[Extracted data entries]
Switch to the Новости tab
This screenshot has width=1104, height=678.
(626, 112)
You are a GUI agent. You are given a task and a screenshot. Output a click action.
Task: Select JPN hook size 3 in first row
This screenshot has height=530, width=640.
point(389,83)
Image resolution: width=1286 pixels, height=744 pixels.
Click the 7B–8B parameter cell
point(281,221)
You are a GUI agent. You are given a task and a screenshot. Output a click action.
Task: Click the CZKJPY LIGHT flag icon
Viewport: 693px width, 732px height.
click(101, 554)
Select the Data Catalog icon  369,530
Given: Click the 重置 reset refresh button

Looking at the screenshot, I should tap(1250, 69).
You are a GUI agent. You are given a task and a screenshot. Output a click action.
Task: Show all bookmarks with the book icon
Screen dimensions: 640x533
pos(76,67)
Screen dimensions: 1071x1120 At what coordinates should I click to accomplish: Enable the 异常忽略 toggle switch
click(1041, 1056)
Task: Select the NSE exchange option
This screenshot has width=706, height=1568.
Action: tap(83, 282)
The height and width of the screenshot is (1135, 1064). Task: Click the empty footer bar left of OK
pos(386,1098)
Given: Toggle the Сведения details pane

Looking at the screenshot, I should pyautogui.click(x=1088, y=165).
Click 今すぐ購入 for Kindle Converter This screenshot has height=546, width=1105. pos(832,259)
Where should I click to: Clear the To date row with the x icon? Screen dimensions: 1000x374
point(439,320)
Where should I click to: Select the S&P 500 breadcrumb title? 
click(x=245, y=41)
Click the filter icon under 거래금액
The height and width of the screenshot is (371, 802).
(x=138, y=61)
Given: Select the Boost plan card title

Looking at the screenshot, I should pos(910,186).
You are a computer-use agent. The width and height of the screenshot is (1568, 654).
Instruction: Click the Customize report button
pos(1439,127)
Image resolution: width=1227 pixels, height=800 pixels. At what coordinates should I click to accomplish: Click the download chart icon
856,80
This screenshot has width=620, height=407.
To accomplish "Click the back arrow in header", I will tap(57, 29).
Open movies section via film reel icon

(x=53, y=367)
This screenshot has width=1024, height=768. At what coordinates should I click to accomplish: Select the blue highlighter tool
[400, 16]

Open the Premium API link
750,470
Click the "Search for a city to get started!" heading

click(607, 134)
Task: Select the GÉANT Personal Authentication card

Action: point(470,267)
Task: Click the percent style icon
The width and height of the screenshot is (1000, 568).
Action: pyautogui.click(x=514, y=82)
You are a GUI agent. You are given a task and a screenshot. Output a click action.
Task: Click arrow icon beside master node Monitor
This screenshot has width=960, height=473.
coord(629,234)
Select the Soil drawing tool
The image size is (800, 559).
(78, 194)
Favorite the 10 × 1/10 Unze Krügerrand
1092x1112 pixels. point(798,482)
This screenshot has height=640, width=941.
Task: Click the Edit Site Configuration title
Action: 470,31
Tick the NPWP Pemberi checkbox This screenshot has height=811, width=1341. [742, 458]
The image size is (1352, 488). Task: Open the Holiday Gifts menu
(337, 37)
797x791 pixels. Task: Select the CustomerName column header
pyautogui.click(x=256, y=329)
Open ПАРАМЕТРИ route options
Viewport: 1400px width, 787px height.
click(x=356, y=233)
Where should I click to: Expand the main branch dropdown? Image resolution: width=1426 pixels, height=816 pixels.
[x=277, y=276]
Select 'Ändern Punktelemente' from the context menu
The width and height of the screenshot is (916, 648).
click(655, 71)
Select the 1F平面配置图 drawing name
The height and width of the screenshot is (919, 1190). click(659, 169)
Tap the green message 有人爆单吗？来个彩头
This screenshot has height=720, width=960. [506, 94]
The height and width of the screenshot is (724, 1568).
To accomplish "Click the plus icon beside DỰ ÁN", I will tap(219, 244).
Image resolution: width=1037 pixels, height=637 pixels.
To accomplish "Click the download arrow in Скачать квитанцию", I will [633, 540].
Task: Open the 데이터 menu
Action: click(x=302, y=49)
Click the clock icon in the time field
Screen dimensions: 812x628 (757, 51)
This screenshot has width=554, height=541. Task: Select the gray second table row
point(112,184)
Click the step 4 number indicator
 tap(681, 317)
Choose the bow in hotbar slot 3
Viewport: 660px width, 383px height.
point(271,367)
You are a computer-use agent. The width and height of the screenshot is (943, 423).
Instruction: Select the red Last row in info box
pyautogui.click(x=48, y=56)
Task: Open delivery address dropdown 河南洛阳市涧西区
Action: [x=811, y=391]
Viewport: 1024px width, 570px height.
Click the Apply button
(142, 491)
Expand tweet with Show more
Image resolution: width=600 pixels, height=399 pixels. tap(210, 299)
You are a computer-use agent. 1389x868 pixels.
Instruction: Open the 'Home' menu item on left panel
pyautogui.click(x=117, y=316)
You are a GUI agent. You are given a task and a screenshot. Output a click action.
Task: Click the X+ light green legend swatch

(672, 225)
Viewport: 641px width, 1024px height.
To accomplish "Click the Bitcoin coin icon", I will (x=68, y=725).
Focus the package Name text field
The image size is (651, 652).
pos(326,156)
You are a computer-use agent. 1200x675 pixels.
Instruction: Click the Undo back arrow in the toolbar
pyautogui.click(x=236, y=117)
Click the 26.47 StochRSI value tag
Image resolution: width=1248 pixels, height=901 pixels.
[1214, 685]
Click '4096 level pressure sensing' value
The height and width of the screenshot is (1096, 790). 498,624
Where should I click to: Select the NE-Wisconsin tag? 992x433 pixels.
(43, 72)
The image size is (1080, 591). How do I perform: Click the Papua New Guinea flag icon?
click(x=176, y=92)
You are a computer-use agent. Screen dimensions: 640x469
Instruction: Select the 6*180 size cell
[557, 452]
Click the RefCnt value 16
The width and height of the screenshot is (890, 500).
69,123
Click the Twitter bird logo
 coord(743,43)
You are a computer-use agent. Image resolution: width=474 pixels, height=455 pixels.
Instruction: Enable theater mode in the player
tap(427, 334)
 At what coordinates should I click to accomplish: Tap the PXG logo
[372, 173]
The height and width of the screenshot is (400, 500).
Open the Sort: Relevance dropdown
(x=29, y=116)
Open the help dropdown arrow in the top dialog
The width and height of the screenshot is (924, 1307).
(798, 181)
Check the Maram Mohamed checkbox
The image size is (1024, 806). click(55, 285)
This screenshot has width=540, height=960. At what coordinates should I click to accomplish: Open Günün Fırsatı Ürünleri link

Exercise details
From the entries above, print the lines beginning at the one with "Click the 7B–8B parameter cell" and stopping after the one with "Task: Select the NSE exchange option", exactly as written and with nothing else.

Solution
Click the 7B–8B parameter cell
point(281,221)
You are a GUI agent. You are given a task and a screenshot. Output a click action.
Task: Click the CZKJPY LIGHT flag icon
Viewport: 693px width, 732px height.
click(101, 554)
Select the Data Catalog icon  369,530
Given: Click the 重置 reset refresh button

Looking at the screenshot, I should tap(1250, 69).
You are a GUI agent. You are given a task and a screenshot. Output a click action.
Task: Show all bookmarks with the book icon
Screen dimensions: 640x533
pos(76,67)
Screen dimensions: 1071x1120 At what coordinates should I click to accomplish: Enable the 异常忽略 toggle switch
click(1041, 1056)
Task: Select the NSE exchange option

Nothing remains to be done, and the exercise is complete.